Reading & Composition

Reading & Composition

Intersections: An Exploration of Coming of Age in 21st Century America through Literature and Film
Course Number: 
R1B.023
Course Type or Level: 
Instructor: 
Erin Bennett
Days: 
MWF
Time: 
12-1
Semester: 
Location: 
31 Evans

In this course, we will read works of fiction, nonfiction, and theory by contemporary voices who reflect on growing up in the United States in the 21st century.

Maybe that’s because when I was a kid

a white boy told me I was marginalized

and all I could think of was the edge

of a sheet of paper, how empty it is—

the abyss I was told never to write into.

-Clint Smith, “Queries of Unrest”

Course Description:

In this course, we will read works of fiction, nonfiction, and theory by contemporary voices who reflect on growing up in the United States in the 21st century. This course is organized by literary genre; we begin with essays and poetry and then move on to novels, memoirs, and film. We will examine these works through an intersectional lens. This means that we will consider race, class, gender, sexual identity, and past trauma simultaneously while reading and analyzing our texts in order to better understand how each aspect of a person’s identity adds nuance and complexity to a person’s life experience. In this course, we will read the voices that have typically been elided from mainstream and canonical American literature.
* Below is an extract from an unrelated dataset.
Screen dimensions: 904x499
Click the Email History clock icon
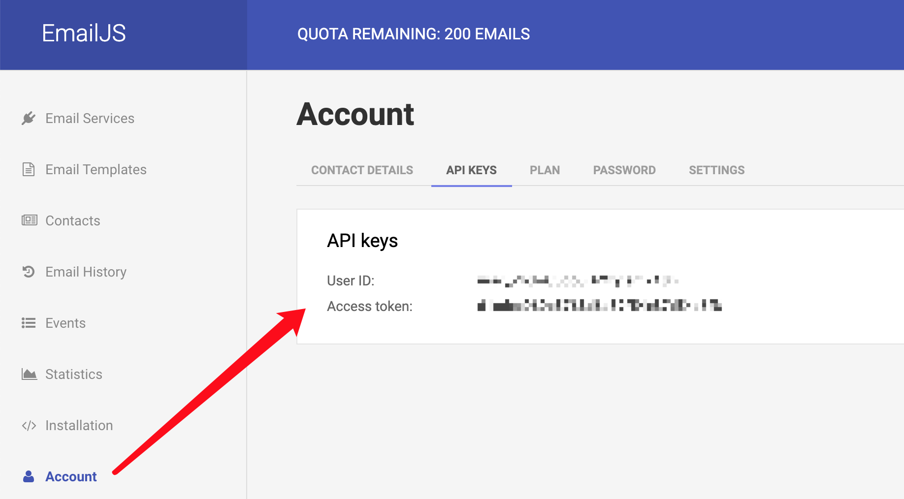[29, 272]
As we read, watch, and listen we will ask ourselves, what does it mean to grow up in the United States today? How do these voices influence and alter our understanding of American literature, history, politics, society?
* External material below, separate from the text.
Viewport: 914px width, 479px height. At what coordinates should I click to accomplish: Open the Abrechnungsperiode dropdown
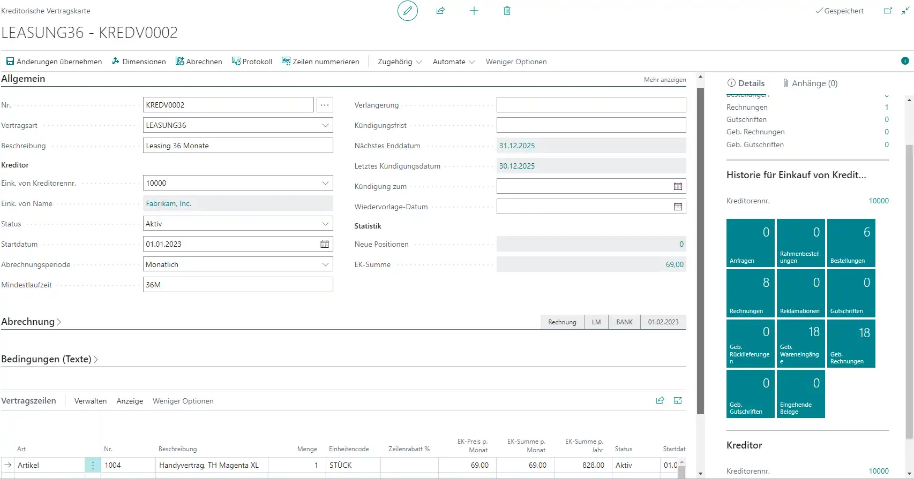[x=325, y=264]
As this is a Reading and Composition course, one of our primary goals will be to build and to refine your ability to construct a cogent analytical argument about a literary text and to support your argument using textual evidence. You will write a total of 32 pages that will consist of various formal writing assignments throughout the semester. You will read 100-150 pages of literary and scholarly texts per week.

Possible Texts:

Baig, Minhal – Hala (film)

Coates, Ta-Nehisi – Between the World and Me

Crenshaw, Kimberlé Williams – “Mapping the Margins”

Diaz, Junot – “How to Date a Browngirl, Blackgirl, Whitegirl, or Halfie”

Dick, Kirby – The Hunting Ground (film)

Jawort, Adrian L. – “Megapixels and Ringtones”

Laymon, Kiese – “How to Slowly Kill Yourself and Others in America”

Moore, Lorrie – A Gate at the Stairs

Nair, Mira – The Namesake (film)

Packer, ZZ – “Drinking Coffee Elsewhere”

Rankine, Claudia – Citizen: An American Lyric

Rees, Dee – Pariah (film)

Torres, Justin – We the Animals

Valenti, Jessica – Sex Object: A Memoir

Vance, J.D. – Hillbilly Elegy: A Memoir of a Family and Culture in Crisis

Ward, Jesmyn – Salvage the Bones

A note on the material: In this course, we will explore sensitive topics that include sexual abuse, racial violence, drug addiction, and suicide. Reading and thinking in depth about these issues can be emotionally taxing and triggering for some. I include this warning not to discourage you from taking the course, but to make sure that you are as informed as possible about its content. This being said, I want to emphasize that it is perfectly reasonable and expected to have an emotional response to the texts that we will analyze. It is my intention that the classroom will serve as a safe space in which to acknowledge and to express these emotional responses, while simultaneously functioning as a site of academic rigor. To this effect, please consider that to be a contributing member of our class community entails showing the utmost respect for one another.

A note on self-care: If you find the material or the class discussion to be upsetting and would like extra support, please feel free to talk to me about additional self-care resources if you feel comfortable doing so. In addition, I encourage you to contact the Tang Center’s Counseling department. You can schedule an appointment by calling 510-642-9494 or by visiting their website: https://uhs.berkeley.edu/counseling/appointments. Here is the number for the PATH to Care Center, an anonymous resource on campus for survivors of sexual violence: 510-642-1988. Here is the rape crisis hotline for the Bay Area (the organization is called BAWAR: Bay Area Women Against Rape): 510-845-7273. The National Suicide Prevention Lifeline is 1-800-273-8255. A more comprehensive list of mental health and social services resources is on bCourses under “Files”.